INSTRUCTIONS TO FOLLOW:
Every entry below is to be retyped exactly as it stands.

RECORDS FOR THIS TASK:
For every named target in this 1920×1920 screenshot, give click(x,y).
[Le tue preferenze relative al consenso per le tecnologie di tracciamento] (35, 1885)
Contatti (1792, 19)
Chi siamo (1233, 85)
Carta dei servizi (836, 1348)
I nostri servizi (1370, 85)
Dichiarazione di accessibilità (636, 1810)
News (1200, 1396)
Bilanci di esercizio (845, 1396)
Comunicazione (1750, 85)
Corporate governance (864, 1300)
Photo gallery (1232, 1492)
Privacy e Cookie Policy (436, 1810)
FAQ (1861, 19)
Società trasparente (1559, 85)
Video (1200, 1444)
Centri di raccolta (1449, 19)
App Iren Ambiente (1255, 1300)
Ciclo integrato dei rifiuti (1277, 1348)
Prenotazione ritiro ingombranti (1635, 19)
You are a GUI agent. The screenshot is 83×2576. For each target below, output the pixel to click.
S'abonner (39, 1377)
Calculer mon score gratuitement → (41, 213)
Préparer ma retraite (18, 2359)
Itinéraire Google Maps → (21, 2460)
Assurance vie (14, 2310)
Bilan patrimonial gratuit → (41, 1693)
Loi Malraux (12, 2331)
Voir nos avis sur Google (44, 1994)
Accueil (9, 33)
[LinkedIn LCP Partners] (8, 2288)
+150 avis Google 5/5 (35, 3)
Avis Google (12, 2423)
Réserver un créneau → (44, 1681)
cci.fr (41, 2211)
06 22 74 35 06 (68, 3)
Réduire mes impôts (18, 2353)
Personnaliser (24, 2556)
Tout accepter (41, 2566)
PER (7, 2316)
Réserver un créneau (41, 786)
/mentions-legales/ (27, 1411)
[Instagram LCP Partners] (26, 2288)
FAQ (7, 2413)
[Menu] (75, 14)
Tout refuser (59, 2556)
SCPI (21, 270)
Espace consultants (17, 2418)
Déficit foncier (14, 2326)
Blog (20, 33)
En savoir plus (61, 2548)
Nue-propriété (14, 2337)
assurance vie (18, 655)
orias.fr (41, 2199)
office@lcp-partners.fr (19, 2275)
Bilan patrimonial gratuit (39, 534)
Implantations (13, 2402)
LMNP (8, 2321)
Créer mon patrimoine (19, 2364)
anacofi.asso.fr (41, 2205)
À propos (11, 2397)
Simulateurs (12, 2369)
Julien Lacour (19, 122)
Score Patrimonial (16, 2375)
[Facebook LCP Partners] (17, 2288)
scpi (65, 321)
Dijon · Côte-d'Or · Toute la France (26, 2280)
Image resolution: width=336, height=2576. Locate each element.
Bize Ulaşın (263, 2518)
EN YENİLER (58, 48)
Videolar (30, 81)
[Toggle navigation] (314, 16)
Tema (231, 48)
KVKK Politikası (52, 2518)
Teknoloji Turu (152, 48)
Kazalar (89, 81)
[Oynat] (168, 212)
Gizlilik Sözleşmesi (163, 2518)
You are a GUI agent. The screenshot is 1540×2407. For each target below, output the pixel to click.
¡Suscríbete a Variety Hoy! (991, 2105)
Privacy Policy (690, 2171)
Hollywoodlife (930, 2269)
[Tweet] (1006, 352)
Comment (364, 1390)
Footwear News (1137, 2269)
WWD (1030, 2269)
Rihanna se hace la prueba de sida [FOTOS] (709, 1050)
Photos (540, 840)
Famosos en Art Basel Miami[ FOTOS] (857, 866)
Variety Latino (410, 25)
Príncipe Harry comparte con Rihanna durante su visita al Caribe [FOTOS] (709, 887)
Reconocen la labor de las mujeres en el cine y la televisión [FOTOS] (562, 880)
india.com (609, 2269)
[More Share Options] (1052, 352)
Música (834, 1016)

EXERCISE ANSWER:
For every named target in this 1920×1920 screenshot, give click(x,y).
[Le tue preferenze relative al consenso per le tecnologie di tracciamento] (35, 1885)
Contatti (1792, 19)
Chi siamo (1233, 85)
Carta dei servizi (836, 1348)
I nostri servizi (1370, 85)
Dichiarazione di accessibilità (636, 1810)
News (1200, 1396)
Bilanci di esercizio (845, 1396)
Comunicazione (1750, 85)
Corporate governance (864, 1300)
Photo gallery (1232, 1492)
Privacy e Cookie Policy (436, 1810)
FAQ (1861, 19)
Società trasparente (1559, 85)
Video (1200, 1444)
Centri di raccolta (1449, 19)
App Iren Ambiente (1255, 1300)
Ciclo integrato dei rifiuti (1277, 1348)
Prenotazione ritiro ingombranti (1635, 19)
You are a GUI agent. The screenshot is 83×2576. For each target below, output the pixel to click.
S'abonner (39, 1377)
Calculer mon score gratuitement → (41, 213)
Préparer ma retraite (18, 2359)
Itinéraire Google Maps → (21, 2460)
Assurance vie (14, 2310)
Bilan patrimonial gratuit → (41, 1693)
Loi Malraux (12, 2331)
Voir nos avis sur Google (44, 1994)
Accueil (9, 33)
[LinkedIn LCP Partners] (8, 2288)
+150 avis Google 5/5 (35, 3)
Avis Google (12, 2423)
Réserver un créneau → (44, 1681)
cci.fr (41, 2211)
06 22 74 35 06 (68, 3)
Réduire mes impôts (18, 2353)
Personnaliser (24, 2556)
Tout accepter (41, 2566)
PER (7, 2316)
Réserver un créneau (41, 786)
/mentions-legales/ (27, 1411)
[Instagram LCP Partners] (26, 2288)
FAQ (7, 2413)
[Menu] (75, 14)
Tout refuser (59, 2556)
SCPI (21, 270)
Espace consultants (17, 2418)
Déficit foncier (14, 2326)
Blog (20, 33)
En savoir plus (61, 2548)
Nue-propriété (14, 2337)
assurance vie (18, 655)
orias.fr (41, 2199)
office@lcp-partners.fr (19, 2275)
Bilan patrimonial gratuit (39, 534)
Implantations (13, 2402)
LMNP (8, 2321)
Créer mon patrimoine (19, 2364)
anacofi.asso.fr (41, 2205)
À propos (11, 2397)
Simulateurs (12, 2369)
Julien Lacour (19, 122)
Score Patrimonial (16, 2375)
[Facebook LCP Partners] (17, 2288)
scpi (65, 321)
Dijon · Côte-d'Or · Toute la France (26, 2280)
Image resolution: width=336, height=2576. Locate each element.
Bize Ulaşın (263, 2518)
EN YENİLER (58, 48)
Videolar (30, 81)
[Toggle navigation] (314, 16)
Tema (231, 48)
KVKK Politikası (52, 2518)
Teknoloji Turu (152, 48)
Kazalar (89, 81)
[Oynat] (168, 212)
Gizlilik Sözleşmesi (163, 2518)
You are a GUI agent. The screenshot is 1540×2407. For each target below, output the pixel to click.
¡Suscríbete a Variety Hoy! (991, 2105)
Privacy Policy (690, 2171)
Hollywoodlife (930, 2269)
[Tweet] (1006, 352)
Comment (364, 1390)
Footwear News (1137, 2269)
WWD (1030, 2269)
Rihanna se hace la prueba de sida [FOTOS] (709, 1050)
Photos (540, 840)
Famosos en Art Basel Miami[ FOTOS] (857, 866)
Variety Latino (410, 25)
Príncipe Harry comparte con Rihanna durante su visita al Caribe [FOTOS] (709, 887)
Reconocen la labor de las mujeres en el cine y la televisión [FOTOS] (562, 880)
india.com (609, 2269)
[More Share Options] (1052, 352)
Música (834, 1016)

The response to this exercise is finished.